Libano, pochi votanti e risultati dubbi
Nella giornata di ieri, passeggiando per le vie del centro di Beirut, si aveva l’impressione che la mobilitazione della popolazione fosse straordinaria, che il clima fosse da sagra strapaesana, malgrado la presenza massiccia delle forze dell’ordine, e che la democrazia fosse vincente. In realtà a uno sguardo più attento si sarebbe costatato come la grande mobilitazione riguardava soprattutto gli attivisti dei partiti e i giovani pagati per fare un po’ di baccano, che il clima festoso fosse dettato soprattutto dalle tante liste miste che mescolavano i simboli dei partiti con infinite bandierine colorate e con enormi faccioni dei candidati, che la democrazia non fosse la grande vincitrice, ma che tuttavia fosse sopravvissuta.
Strane queste tanto attese elezioni libanesi. Colpa forse anche della nuova legge elettorale, frutto di un compromesso faticosissimo ottenuto tra le grandi forze politiche, quelle che hanno permesso l’elezione di Michel Aoun alla presidenza della Repubblica libanese, dopo più di due anni di seggio vacante (25 maggio 2014-31 ottobre 2016). Una coalizione che teneva e che tiene (?) assieme i maggiori partiti dei diversi campi: gli Hezbollah di Nasrallah e gli Amal del presidente del parlamento Nabih Berri per gli sciiti, i cristiani del Fronte patriottico libero del presidente della Repubblica e le Forze libanesi di Samir Geagea, e infine in campo sunnita solo il partito del primo ministro Saad Hariri.
La legge elettorale libanese è probabilmente la più complicata al mondo. Nemmeno gli esperti riescono a spiegarla completamente. Si intrecciano infatti la necessità di assicurare l’equilibrio confessionale tra musulmani e cristiani con le tendenze interne ai vari campi, compresa la presenza drusa, in collegi elettorali ridisegnati e con conteggi locali e nazionali.
Una tale legge elettorale, che ha dato l’impressione di aver scoraggiato tanti votanti, ha fatto sì che la partecipazione finale al voto non sia stata delle migliori, appena sopra il 49 per cento (49,2%0), perdendo circa cinque punti rispetto alle precedenti elezioni (54,08%).

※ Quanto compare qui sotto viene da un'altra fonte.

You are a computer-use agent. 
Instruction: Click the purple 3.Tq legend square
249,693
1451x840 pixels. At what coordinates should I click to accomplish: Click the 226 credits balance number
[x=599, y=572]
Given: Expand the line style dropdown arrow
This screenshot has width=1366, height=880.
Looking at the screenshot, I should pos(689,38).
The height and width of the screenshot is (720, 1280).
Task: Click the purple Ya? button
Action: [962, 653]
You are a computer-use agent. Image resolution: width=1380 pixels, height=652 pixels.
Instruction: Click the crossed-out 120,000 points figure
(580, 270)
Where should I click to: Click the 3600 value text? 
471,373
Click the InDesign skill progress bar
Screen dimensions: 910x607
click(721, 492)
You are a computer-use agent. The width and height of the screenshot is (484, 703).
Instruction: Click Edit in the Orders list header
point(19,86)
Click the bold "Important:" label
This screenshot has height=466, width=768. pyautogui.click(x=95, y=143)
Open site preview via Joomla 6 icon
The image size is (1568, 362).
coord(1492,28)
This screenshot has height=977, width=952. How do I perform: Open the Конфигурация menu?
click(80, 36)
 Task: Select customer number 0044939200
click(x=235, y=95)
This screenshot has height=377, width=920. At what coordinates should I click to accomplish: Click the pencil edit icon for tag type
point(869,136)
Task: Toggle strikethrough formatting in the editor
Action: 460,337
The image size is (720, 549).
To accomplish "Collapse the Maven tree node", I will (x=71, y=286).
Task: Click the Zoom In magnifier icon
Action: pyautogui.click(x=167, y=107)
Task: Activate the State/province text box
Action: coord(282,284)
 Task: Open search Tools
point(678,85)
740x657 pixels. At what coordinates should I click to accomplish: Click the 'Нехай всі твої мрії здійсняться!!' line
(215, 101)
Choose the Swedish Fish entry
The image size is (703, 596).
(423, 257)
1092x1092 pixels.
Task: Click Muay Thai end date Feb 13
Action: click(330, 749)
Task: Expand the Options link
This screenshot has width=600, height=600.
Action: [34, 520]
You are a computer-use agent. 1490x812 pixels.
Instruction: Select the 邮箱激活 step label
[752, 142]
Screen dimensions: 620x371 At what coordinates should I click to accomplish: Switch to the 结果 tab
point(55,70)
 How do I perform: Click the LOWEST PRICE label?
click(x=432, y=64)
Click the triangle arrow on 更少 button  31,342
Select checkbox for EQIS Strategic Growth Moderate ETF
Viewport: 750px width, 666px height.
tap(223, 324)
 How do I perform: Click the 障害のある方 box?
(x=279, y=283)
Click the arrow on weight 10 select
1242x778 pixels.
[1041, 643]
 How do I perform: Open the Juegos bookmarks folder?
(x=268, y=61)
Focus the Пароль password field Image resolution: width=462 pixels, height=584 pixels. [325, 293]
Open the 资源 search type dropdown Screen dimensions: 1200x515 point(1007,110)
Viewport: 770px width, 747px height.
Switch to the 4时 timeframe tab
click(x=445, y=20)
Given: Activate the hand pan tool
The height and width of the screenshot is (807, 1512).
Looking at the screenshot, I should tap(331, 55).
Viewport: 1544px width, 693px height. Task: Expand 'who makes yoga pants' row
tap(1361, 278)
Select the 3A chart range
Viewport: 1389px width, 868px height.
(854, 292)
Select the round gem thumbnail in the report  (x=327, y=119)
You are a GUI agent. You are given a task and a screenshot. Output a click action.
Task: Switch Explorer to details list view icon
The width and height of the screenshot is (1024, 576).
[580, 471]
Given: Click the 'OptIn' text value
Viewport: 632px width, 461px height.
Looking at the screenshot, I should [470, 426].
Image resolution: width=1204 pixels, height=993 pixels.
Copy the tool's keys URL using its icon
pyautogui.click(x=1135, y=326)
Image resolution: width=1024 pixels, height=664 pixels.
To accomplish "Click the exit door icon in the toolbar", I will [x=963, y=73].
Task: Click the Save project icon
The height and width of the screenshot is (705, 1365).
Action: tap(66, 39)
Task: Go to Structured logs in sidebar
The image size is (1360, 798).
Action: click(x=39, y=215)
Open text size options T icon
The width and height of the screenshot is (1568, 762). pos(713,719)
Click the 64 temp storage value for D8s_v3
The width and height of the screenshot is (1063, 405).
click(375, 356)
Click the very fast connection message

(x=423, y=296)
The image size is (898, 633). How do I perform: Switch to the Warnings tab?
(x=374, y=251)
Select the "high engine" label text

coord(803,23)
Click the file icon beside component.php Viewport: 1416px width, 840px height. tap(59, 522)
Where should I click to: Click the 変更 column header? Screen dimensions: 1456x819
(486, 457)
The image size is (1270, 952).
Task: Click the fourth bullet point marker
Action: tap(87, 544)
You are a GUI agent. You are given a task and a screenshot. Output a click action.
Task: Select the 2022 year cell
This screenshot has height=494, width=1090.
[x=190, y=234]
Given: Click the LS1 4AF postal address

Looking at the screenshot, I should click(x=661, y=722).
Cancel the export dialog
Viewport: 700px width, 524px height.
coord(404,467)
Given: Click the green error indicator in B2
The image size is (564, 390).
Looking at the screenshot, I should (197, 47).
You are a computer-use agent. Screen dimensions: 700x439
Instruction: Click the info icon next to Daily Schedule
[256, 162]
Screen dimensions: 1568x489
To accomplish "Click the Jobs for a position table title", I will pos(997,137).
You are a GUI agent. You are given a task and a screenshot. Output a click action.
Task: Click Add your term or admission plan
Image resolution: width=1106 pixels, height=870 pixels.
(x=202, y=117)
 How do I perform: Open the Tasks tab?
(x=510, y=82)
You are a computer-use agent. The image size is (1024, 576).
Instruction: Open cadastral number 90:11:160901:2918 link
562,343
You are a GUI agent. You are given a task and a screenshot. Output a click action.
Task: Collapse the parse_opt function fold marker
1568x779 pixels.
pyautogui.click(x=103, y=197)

Il che sembra aver permesso ai blocchi tradizionali di migliorare i loro risultati, a scapito delle liste minori, quelle sostenute dalla società civile, che avrebbero voluto cambiare un po’ un panorama parlamentare bloccato e considerato asservito alle logiche claniche (se non corruttive) della regione. Anche i conflitti di interesse molteplici che attraversano la politica libanese (basti l’esempio dell’uomo d’affari Hariri) sembrano aver ulteriormente bloccato la situazione.
I risultati, che si annunciavano rapidi «perché tutti informatizzati», in realtà sono ancora tutt’altro che certi. Sembra che il blocco degli Hezbollah abbia tenuto e che anzi avanzi persino in regioni non tradizionalmente sciite, come un paio di collegi nel Nord cristiano, mentre in campo cristiano le Forze libanese di Samir Geagea paiono aver aumentato i loro deputati. Terrebbero Aoun e Hariri. Tutto al condizionale, perché nulla è ancora sicuro, e forse lo sarà solo alla fine della giornata di oggi. Allora si potranno tirare delle conclusioni “definitive”. Per il momento gli osservatori restano prudenti, salvo costatare la scarsa partecipazione degli elettori al voto.
Il giornale francofono L’Orient-le-Jour commenta così, forse un po’ troppo pessimista, la giornata elettorale: «È a causa dell’impressione nauseabonda del blocco totale del sistema, misto a una legge elettorale ibrida che ha moltiplicato gli istinti settari, le inclinazioni materialistiche e altre turpitudini e che ha completamente de-radicalizzato il discorso politico… che si deve spiegare ieri il tasso di partecipazione del 49,20%… Gli elettori sono rimasti dubbiosi, e anche francamente diffidenti».